The Democratic Party press is openly trying to turn coronavirus into President Trump’s Hurricane Katrina. In that context, much of what reporters say is too stupid to be worth rebutting. For example, when the Dow dropped 1,000 points after Trump gave a coronavirus speech a few days ago, the echo chamber told us that Wall Street has no faith in the incompetent Trump. Then, when Trump began to deliver this afternoon’s speech that declared a national emergency and announced various anti-virus measures, there was a brief drop in the Dow, about which many liberals tweeted, blaming Trump. But then the Dow soared 2,000 points, and lots of those tweets were deleted.

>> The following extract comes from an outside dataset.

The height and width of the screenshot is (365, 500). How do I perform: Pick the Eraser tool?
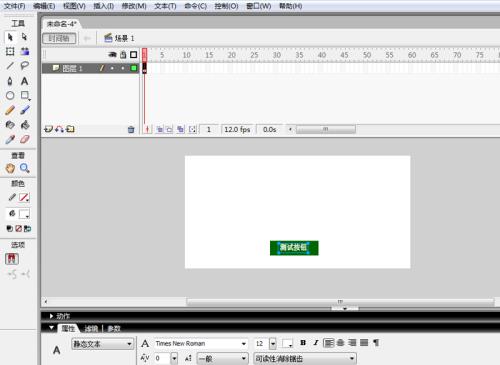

That is the world we live in: the press vs. the Republican Party. But let’s step back from hourly swings in the stock market and take a broader look at coronavirus and how it is likely to impact our politics going forward. I suggest several propositions:

1) The Democrats’ effort to blame coronavirus on Trump is doomed to fail. Most people simply aren’t that dumb. The virus came from China. Its origin may have been a market where freshly-slaughtered bats and such animals were sold, or possibly a nearby government laboratory. No one who isn’t already a fanatical Trump hater thinks that the global spread of the virus is somehow his fault.

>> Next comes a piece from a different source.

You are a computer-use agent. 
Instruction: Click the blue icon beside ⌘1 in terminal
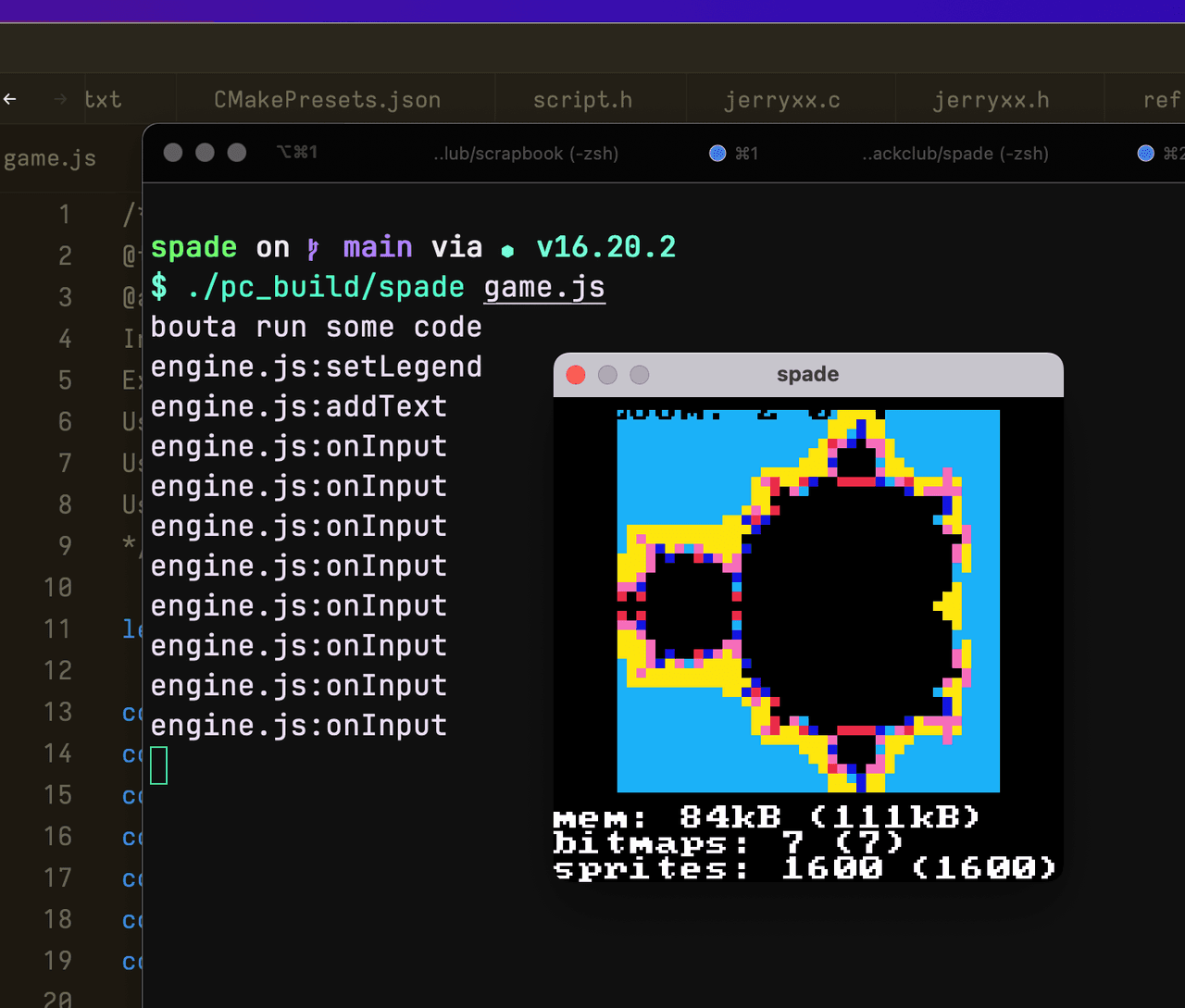coord(717,154)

2) On the contrary, the pandemic shows that Trump was right all along about China. While low wages are superficially attractive, there are many disadvantages to doing business there. In the medium and long terms, coronavirus will boost the American economy. There is already a trend toward abandoning China and bringing manufacturing back to the U.S. Coronavirus will accelerate that trend, and will contribute to the ongoing renaissance of American manufacturing. Does anyone think that a few years from now, 97% of our antibiotics and most of our generic pharmaceuticals will still be produced in China?

3) So far, voters are entirely indifferent to the Democrats’ attempts to gain political advantage from coronavirus. The Rasmussen Survey hasn’t budged, one way or the other. Today Trump stands at 49%/50% in the rolling approval poll.

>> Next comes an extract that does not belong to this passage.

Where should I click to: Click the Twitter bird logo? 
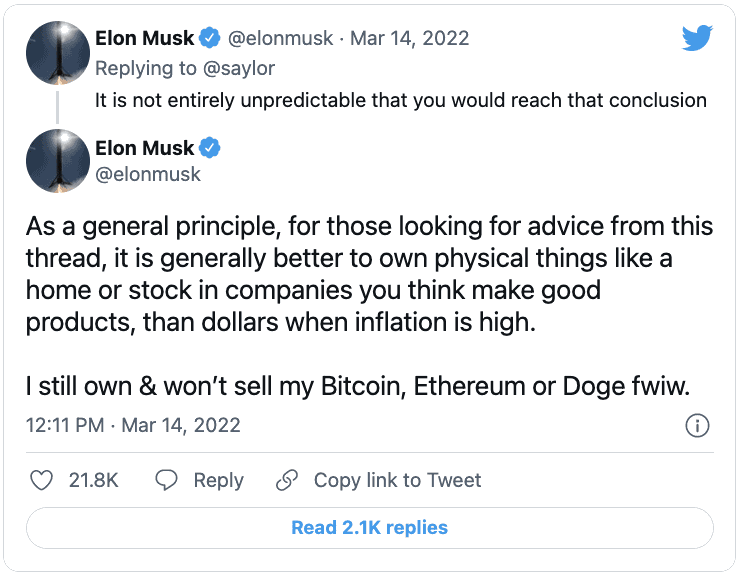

4) One of the Democrats’ problems with coronavirus is that it isn’t a very threatening disease. The press would have you believe that it is the 21st Century version of the Black Death, but it is actually more like a bad cold. I have a couple of friends who think they probably have already had it, following trips to Europe. Soon–Two months? Three?–it will be obvious that the hysteria has been vastly overblown. This will make the Democrats, not President Trump, look silly.

5) The stock market has taken a hit, but it is certain to rebound, and soon. There is no realistic scenario on which the virus, which is fatal overwhelmingly to elderly and unhealthy people, adversely impacts our economy to a significant extent. It is the panic which now affects our economy, not the disease. By November that will be obvious.

6) Early on, President Trump did the right thing: he tried to damp down the panic, while at the same time taking the measures that would have practical effect, in particular, banning China travel. As press hysteria mounted, he shifted toward visible activism. Today, he declared a national emergency and announced a broad range of anti-virus initiatives, including regulatory waivers that enable a prompt approval of corona test kits and procedures, thereby overcoming (one hopes) the slow pace of the federal bureaucracy. How much this will matter, I don’t know. But it creates the impression of action, which is mostly what matters for political purposes.

7) Long before November, it will be obvious to everyone that fear of coronavirus was vastly overblown. That is my opinion, anyway. In that scenario, Democratic attacks on Trump’s handling of a “crisis” that fizzled will be ineffective at best. Trump, meanwhile, will claim credit for neutralizing the greatest epidemic (supposedly) of our age. Once again, I think the Democrats have bet on a losing horse, like the Russia collusion scam and the Ukraine nothing-burger. Trump will get credit for defeating a virus that was never much of a threat.

8) Then again, maybe I am wrong. Maybe by November coronavirus hasn’t dissipated and people are worried about it. What then? In a crisis of any kind–war, depression, epidemic–most people want a strong executive. This is an instinctive preference. If we are under a serious threat, we want a strong, effective person to lead us. That impulse has been consistent for thousands of years.

So, if coronavirus is seen as a serious problem in November, who will voters see as the strong executive? President Trump? Or the doddering Joe Biden, who has to be led down the sidewalk by his handlers, who is so far gone that his campaign team limits campaign appearances to a few minutes, and who generally comes across as an old man who used to be of marginal intelligence, and is now senile?

I think the Democrats’ attempt to make political hay out of coronavirus will–best case–go nowhere, and likely will rebound against them in November.